Nicholls has maintained a strike rate of 20 per cent or more for each of the past 21 years and last year passed the £2 million mark in prize money for the 14th consecutive season.
Yet statistics alone tell only half the story. What they cannot fully show is his God-given talent, his boundless enthusiasm every day he steps into the yard and his uncanny skill at keeping the same horses in a rich vein of form year on year.

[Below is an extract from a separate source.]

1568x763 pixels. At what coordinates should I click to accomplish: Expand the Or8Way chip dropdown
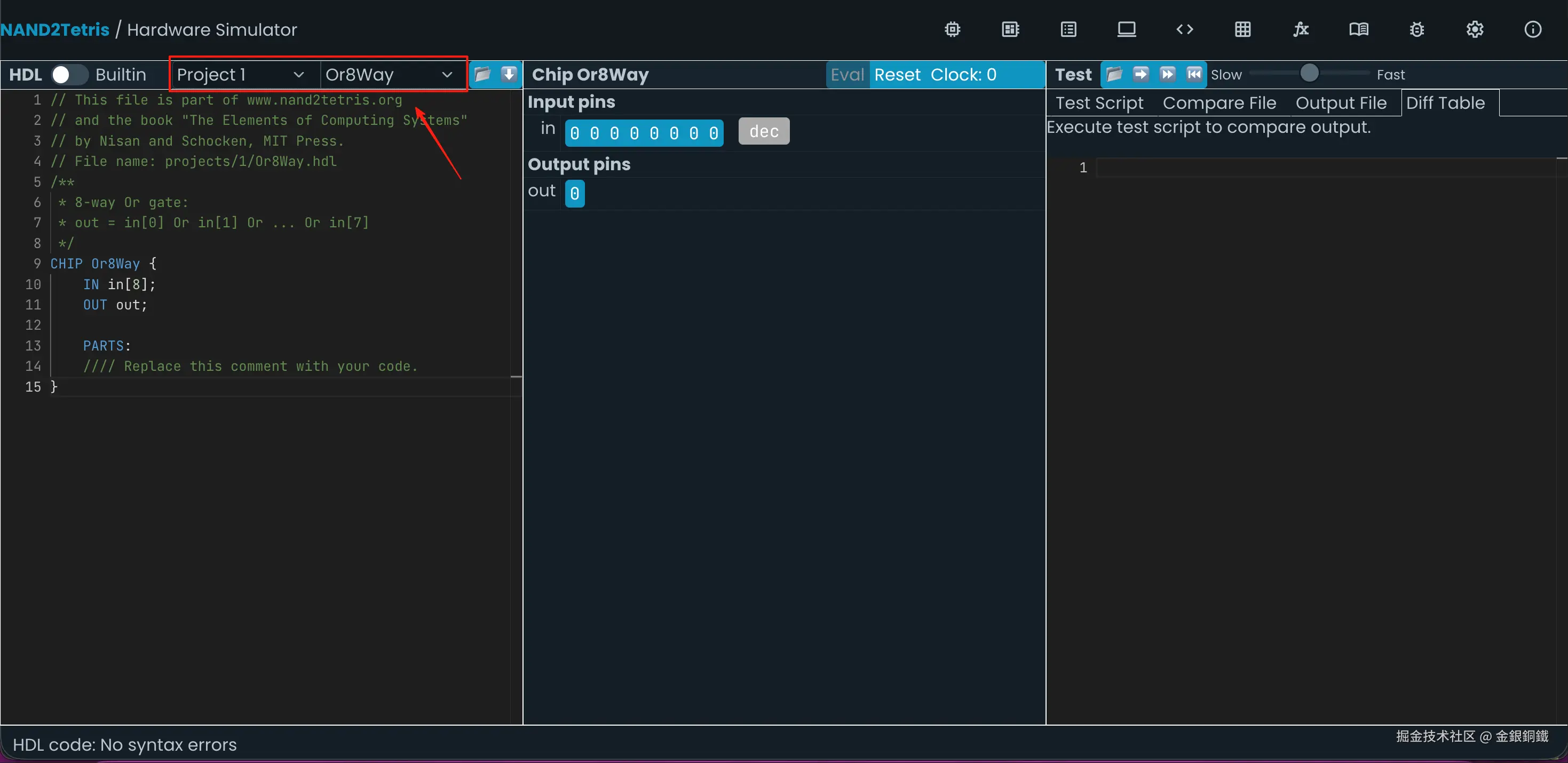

No one does it better.
Then there is his almost tangible will to win which encourages those who work with him to strive for success every bit as hard as he does.

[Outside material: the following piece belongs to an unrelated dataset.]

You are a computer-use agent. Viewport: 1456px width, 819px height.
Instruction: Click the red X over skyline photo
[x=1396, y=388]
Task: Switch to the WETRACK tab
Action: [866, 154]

That was never more evident than in April when the game looked all over for Nicholls after his great rivalWillie Mullins established a huge lead in their enthralling duel for the trainers’ title.

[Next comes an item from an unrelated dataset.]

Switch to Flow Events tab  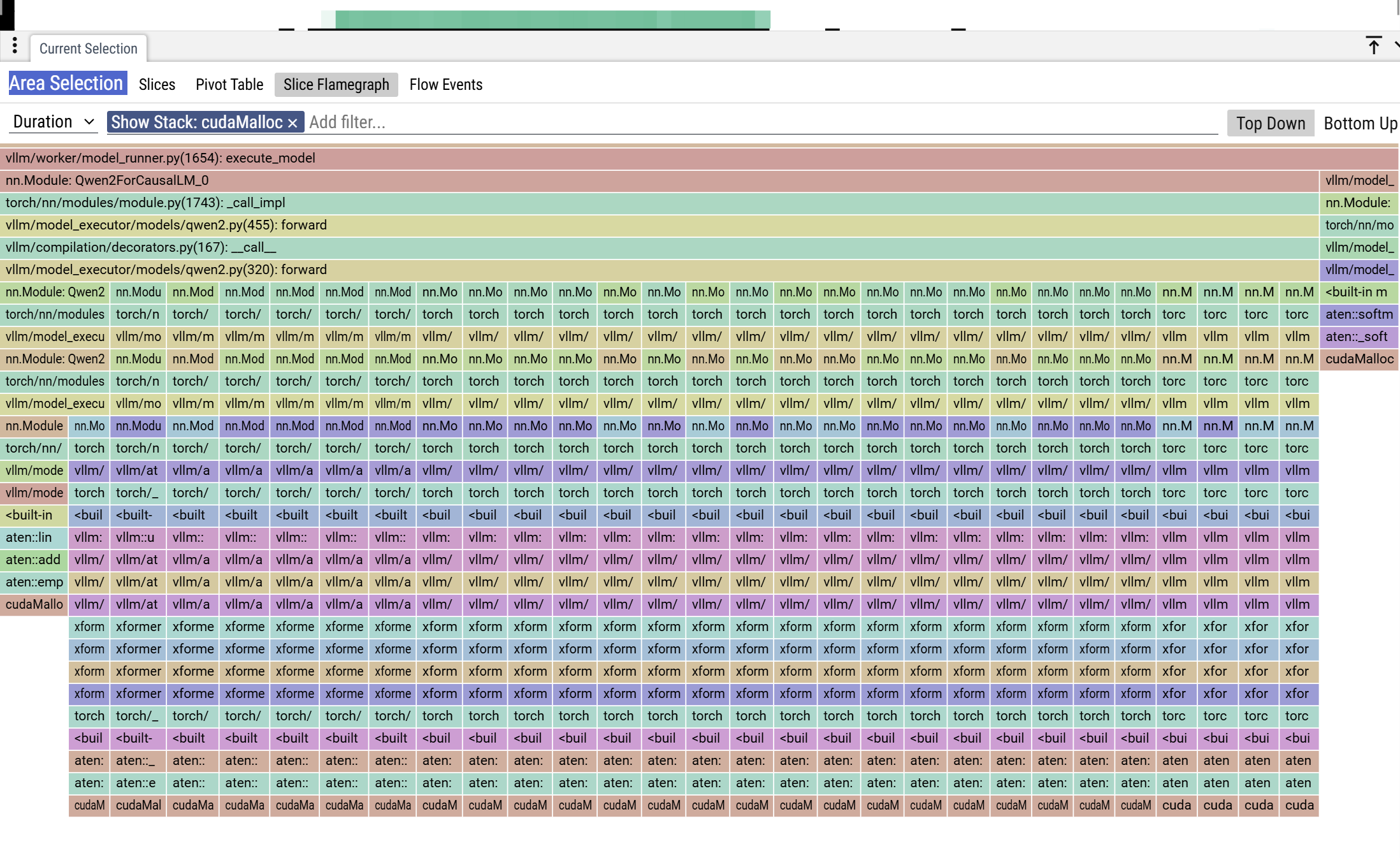click(445, 85)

Short of genuine Grade 1 performers and with his team slow to strike in the summer and autumn, he had always known it would be a transitional season as he looked to promising younger horses to step up to the mark.
Three of them put a spring in his step by winning at the Cheltenham Festival which closed with him holding a reduced lead of £250,000 over Mullins.
But his heart must have been in his boots after he drew a rare blank at the Grand National meeting at Aintree where Mullins carried all before him.
With Mullins now ahead by over £180,000 and time running out, Nicholls did admit in his more private moments that the task looked impossible. But that didn’t stop him trying to close the gap as he has always been compulsively competitive.
Then,on an unforgettable day at Ayr on April 16,Nicholls struck with four winners including Vicente in the Scottish Grand National.
Suddenly the battle for the title was far from over and when Nicholls enjoyed another four timer at Wincanton the next afternoon it was clear it would not be decided until the final day of the campaign at Sandown.
The champion trainer left nothing to chance by sending 19 runners,more than he had ever done before at one meeting.
The jaunty success of Ptit Zig from his stable companion Silsol gave him a narrow advantage and though he was initially dismayed to see Just A Par overtaken near the line in his bid to win the bet365 Chase for the second time, his disappointment quickly turned to unbridled joy when people began rushing up to congratulate him on retaining his title.
Paul Nicholls first public reaction was to emphasise that this latest success was entirely down to Team Ditcheat. But he is the driver and given that Willie Mullins delivered 14 Grade 1 winners to his two, NIcholls is surely entitled to believe that his tenth championship was his finest hour.
Though at the time his overwhelming emotion was one of relief after an exhausting, stamina-sapping campaign that tested his resolve to the limit.
The next day the mood was entirely upbeat as he celebrated over a long and lively liquid lunch at the Manor Inn, Ditcheat with family,friends and a number of staff who all played a big part over the previous twelve months.
There were lots of speeches and a few renderings of We are the Champions with everyone singing along to the record by Queen.